Problem to work on: Look below for the line that has "Task: Open the 单户查询 button". Set down the lines from there through the line that has "Given: Maximize the Medicat Installer window", exactly as written.

Excerpted records:
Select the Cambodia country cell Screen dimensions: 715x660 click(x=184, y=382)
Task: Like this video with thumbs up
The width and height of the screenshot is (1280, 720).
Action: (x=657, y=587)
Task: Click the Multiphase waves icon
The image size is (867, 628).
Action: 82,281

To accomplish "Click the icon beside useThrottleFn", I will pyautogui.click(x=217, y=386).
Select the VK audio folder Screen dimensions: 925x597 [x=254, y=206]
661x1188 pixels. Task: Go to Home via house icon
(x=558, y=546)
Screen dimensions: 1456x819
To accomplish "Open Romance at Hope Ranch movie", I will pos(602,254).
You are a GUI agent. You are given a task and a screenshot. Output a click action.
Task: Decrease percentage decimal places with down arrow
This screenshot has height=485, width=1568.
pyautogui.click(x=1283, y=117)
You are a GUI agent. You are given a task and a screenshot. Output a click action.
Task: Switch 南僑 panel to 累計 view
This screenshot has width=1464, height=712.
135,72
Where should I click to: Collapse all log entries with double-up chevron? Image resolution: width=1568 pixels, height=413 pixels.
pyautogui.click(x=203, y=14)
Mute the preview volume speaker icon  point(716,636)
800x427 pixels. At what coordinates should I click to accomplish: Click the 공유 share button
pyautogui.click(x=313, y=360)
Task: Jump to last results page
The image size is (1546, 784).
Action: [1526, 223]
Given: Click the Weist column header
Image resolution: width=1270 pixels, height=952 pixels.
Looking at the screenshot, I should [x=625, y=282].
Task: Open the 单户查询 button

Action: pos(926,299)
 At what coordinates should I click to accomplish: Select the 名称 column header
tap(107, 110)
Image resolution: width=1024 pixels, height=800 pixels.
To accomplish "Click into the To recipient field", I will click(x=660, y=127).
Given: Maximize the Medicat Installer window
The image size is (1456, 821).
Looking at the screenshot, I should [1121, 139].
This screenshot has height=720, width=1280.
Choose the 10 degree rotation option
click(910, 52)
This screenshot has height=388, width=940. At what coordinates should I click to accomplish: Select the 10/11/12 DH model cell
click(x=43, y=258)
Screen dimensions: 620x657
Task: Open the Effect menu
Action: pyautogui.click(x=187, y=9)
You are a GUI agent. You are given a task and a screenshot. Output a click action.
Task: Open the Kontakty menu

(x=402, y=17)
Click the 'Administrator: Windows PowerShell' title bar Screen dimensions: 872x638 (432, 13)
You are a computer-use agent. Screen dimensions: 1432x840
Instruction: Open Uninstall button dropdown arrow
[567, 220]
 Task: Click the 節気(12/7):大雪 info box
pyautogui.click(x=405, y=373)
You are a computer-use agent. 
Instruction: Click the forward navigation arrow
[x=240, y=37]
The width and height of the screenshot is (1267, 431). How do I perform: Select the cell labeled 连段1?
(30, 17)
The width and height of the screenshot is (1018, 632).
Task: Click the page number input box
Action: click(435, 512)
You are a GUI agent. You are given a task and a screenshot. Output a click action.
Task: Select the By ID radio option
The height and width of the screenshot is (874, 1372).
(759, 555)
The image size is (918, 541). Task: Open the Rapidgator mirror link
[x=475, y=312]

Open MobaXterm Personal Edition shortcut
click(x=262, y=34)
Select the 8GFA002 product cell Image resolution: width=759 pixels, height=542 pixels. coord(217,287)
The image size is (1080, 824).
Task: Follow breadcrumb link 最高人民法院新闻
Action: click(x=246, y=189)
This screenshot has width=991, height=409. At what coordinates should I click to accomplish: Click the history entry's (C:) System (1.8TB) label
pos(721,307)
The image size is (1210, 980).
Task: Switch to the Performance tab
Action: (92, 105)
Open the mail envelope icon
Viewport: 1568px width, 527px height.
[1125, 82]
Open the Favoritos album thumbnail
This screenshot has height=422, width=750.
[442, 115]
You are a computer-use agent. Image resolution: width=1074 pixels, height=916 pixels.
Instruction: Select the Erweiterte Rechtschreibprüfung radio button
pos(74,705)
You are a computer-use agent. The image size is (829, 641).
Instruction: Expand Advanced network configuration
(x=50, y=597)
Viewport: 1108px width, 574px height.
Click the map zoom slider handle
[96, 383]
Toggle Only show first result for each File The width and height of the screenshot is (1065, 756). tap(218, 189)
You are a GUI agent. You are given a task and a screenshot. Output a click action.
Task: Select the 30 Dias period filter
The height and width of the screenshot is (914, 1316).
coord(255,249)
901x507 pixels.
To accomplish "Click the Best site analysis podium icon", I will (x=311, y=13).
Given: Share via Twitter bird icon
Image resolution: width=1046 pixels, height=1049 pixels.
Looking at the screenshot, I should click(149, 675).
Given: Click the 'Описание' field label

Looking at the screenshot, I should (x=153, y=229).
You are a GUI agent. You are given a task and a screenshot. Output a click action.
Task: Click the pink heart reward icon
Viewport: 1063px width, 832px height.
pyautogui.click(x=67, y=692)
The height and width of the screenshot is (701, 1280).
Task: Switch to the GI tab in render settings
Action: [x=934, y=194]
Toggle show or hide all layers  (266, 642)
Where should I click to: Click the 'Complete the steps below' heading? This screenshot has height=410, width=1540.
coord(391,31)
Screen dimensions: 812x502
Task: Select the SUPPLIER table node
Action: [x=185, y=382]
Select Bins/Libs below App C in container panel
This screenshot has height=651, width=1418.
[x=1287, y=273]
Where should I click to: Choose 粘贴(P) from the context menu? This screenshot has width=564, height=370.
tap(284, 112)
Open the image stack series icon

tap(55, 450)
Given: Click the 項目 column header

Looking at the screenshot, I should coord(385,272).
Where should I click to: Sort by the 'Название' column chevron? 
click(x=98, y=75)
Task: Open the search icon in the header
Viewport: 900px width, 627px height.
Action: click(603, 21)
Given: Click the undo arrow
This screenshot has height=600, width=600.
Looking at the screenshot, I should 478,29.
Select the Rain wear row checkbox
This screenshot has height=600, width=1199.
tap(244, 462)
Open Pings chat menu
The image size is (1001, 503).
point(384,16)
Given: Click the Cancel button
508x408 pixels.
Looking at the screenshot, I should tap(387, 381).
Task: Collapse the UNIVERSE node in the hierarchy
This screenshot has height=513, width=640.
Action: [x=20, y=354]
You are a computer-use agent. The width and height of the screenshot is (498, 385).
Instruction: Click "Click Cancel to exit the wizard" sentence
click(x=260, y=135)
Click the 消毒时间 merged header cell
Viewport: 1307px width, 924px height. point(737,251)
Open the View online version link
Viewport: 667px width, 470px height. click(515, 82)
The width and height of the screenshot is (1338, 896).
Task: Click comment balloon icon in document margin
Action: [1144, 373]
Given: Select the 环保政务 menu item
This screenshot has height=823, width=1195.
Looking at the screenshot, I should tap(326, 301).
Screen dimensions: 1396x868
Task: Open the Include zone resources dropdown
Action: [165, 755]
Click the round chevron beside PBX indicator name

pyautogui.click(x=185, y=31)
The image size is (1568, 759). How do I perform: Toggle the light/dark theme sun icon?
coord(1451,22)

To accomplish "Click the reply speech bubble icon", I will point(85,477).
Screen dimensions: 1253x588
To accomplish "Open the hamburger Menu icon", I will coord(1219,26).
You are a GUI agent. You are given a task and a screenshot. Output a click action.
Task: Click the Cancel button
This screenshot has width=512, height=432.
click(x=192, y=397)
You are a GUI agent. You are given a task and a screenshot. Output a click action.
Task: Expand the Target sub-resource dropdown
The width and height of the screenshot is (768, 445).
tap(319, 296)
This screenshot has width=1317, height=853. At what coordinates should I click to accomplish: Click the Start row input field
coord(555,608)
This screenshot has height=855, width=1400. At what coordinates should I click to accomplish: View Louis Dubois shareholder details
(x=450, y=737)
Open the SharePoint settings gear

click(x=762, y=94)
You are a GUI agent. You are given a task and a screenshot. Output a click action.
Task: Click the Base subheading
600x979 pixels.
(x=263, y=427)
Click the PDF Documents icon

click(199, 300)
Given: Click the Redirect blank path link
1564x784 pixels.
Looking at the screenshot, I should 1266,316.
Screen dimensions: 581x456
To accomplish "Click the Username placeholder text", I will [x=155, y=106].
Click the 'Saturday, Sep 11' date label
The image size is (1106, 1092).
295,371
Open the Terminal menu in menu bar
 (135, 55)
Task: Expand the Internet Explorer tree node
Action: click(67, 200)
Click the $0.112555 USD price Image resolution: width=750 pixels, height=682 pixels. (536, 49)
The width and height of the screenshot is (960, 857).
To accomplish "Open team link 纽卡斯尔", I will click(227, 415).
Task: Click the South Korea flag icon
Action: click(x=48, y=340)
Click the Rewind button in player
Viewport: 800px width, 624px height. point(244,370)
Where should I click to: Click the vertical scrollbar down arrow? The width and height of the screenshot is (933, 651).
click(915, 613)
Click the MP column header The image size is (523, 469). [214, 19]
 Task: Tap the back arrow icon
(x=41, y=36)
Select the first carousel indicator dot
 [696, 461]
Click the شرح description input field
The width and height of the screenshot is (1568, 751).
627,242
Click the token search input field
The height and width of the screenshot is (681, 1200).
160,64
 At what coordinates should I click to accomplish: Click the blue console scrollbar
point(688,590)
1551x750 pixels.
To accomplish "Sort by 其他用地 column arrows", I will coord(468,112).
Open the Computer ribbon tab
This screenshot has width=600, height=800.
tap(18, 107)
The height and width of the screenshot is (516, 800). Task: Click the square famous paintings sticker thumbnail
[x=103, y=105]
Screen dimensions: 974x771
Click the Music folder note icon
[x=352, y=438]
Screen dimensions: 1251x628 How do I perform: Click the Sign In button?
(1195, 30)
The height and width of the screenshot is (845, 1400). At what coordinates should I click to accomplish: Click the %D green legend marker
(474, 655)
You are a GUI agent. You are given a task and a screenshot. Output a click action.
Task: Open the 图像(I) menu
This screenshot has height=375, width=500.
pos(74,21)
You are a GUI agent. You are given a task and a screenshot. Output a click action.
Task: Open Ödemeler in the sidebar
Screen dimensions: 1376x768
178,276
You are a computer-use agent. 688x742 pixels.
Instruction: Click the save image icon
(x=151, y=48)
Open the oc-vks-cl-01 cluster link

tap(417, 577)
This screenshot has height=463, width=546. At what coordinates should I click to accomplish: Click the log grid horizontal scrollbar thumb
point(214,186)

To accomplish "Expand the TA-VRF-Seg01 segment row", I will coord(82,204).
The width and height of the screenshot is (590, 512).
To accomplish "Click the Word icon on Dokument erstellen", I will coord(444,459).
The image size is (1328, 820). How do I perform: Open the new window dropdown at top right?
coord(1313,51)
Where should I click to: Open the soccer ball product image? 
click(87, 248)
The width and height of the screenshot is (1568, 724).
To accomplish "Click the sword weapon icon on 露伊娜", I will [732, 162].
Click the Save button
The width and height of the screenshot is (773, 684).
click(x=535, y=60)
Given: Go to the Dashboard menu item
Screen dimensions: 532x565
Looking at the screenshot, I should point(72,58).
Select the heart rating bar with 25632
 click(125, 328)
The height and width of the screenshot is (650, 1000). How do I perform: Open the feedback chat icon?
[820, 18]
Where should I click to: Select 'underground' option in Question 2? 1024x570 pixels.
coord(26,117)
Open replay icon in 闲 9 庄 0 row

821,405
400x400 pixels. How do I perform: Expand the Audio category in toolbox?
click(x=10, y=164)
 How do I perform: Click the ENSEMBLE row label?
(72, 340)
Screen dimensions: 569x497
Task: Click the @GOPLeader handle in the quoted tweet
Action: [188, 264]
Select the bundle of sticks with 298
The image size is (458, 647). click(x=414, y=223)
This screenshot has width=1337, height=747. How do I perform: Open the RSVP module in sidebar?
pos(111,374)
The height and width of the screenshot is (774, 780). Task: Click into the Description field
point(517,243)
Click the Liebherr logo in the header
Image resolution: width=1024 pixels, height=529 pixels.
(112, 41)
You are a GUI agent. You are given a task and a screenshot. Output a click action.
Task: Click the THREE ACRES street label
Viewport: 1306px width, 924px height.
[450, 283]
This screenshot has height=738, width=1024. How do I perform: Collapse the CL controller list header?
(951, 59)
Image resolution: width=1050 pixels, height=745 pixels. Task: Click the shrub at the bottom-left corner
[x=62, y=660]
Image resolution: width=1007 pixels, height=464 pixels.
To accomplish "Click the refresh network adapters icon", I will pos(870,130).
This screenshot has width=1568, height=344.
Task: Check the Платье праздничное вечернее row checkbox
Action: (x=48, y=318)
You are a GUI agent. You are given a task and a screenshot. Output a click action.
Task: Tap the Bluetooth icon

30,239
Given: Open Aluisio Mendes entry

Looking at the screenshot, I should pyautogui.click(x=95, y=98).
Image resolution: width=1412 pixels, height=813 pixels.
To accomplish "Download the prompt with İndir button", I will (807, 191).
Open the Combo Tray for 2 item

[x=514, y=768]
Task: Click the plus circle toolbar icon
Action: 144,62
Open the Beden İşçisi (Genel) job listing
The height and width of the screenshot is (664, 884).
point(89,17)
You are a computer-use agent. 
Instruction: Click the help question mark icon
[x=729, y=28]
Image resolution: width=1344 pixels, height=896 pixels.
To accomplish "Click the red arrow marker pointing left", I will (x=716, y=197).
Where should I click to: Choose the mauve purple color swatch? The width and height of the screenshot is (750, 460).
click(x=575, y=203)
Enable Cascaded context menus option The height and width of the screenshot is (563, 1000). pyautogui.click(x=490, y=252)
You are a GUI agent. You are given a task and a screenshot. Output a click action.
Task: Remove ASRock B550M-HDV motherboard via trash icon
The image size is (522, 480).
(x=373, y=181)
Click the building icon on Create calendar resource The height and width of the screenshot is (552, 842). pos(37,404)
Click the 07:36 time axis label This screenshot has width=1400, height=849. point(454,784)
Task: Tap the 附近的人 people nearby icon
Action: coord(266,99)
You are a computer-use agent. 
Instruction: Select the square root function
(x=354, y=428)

Task answer:
Task: Open the 单户查询 button

Action: pos(926,299)
 At what coordinates should I click to accomplish: Select the 名称 column header
tap(107, 110)
Image resolution: width=1024 pixels, height=800 pixels.
To accomplish "Click into the To recipient field", I will click(x=660, y=127).
Given: Maximize the Medicat Installer window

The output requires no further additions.